Are any of your mother's already driving you nuts?
Love her to death, but my mom is driving me bananas. My parents recently moved about an hour and a half away from us, so that might contribute to it. She's already asked to go to my first u/s and I can already see it coming how involved she wants to be. It's great, and I love her for it. But I'm also a very independent person so who is just fine doing things on my own and almost prefer it. DH will be at clinical's for school that day, so he can't make it, so it'll be nice to have my mom but I'm already anticipating how the next 7 1/2 months are going to go.
Re: Mothers! As in your mother or MIL
And I promise it doesn't stop there so set boundaries now.
In laws on the other hand... This will be their first and they are already starting to share a wealth of outdated information with DH. And are super critical that I haven't been to the dr yet even though no one will take me til at least 8 weeks. DH is really bad at drawing a line. They live pretty far away and I'm dreading when I have to have the chat with him that they will not be staying in our house right after the baby is born. We'll see I guess!

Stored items
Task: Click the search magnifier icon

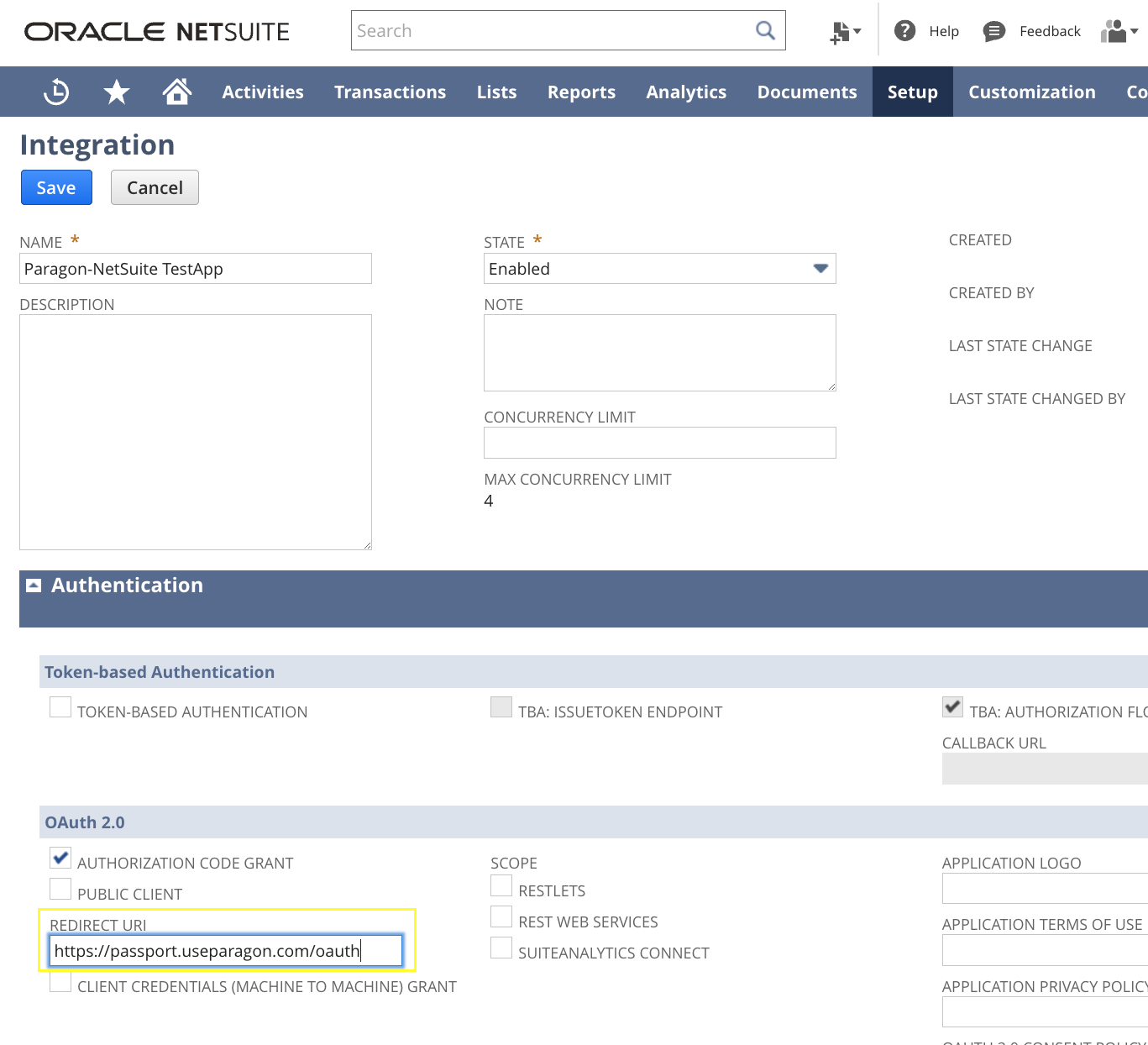Action: (764, 30)
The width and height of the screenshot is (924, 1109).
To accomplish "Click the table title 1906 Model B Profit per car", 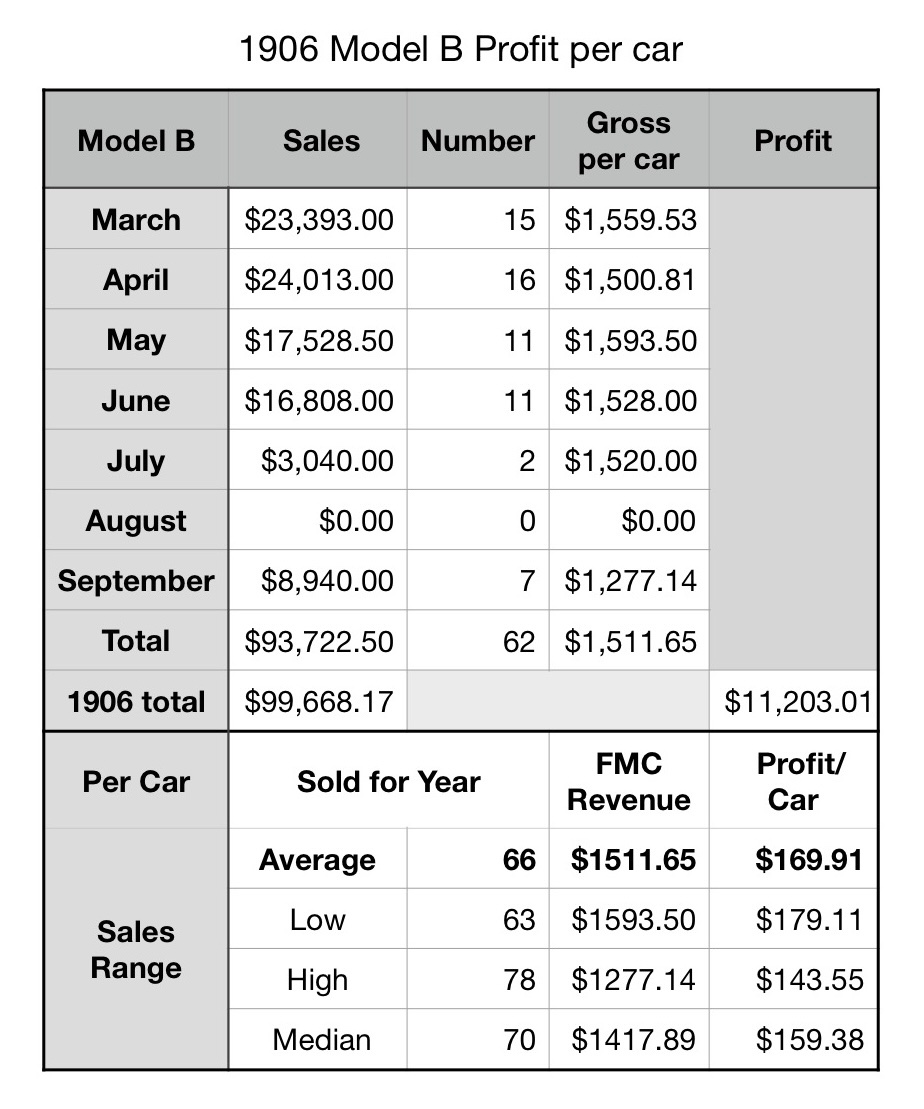I will [461, 49].
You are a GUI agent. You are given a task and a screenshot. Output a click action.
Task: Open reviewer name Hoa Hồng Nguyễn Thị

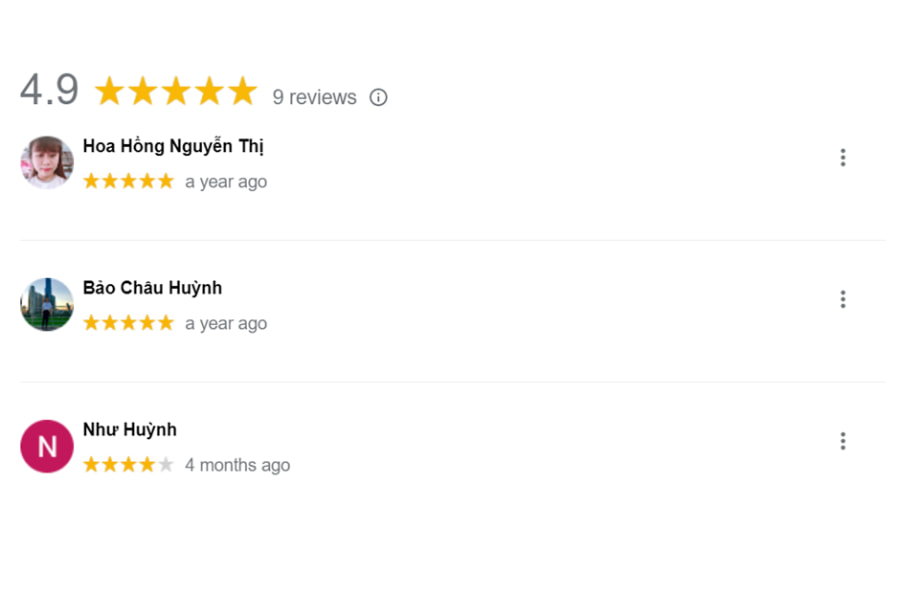(x=173, y=146)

WHAT TO WORK ON - In the forum post about mothers, write out everything from "In laws on the" down to "see I guess!", substituting "old-fashioned advice" for "outdated information".

ANSWER SECTION -
In laws on the other hand... This will be their first and they are already starting to share a wealth of old-fashioned advice with DH. And are super critical that I haven't been to the dr yet even though no one will take me til at least 8 weeks. DH is really bad at drawing a line. They live pretty far away and I'm dreading when I have to have the chat with him that they will not be staying in our house right after the baby is born. We'll see I guess!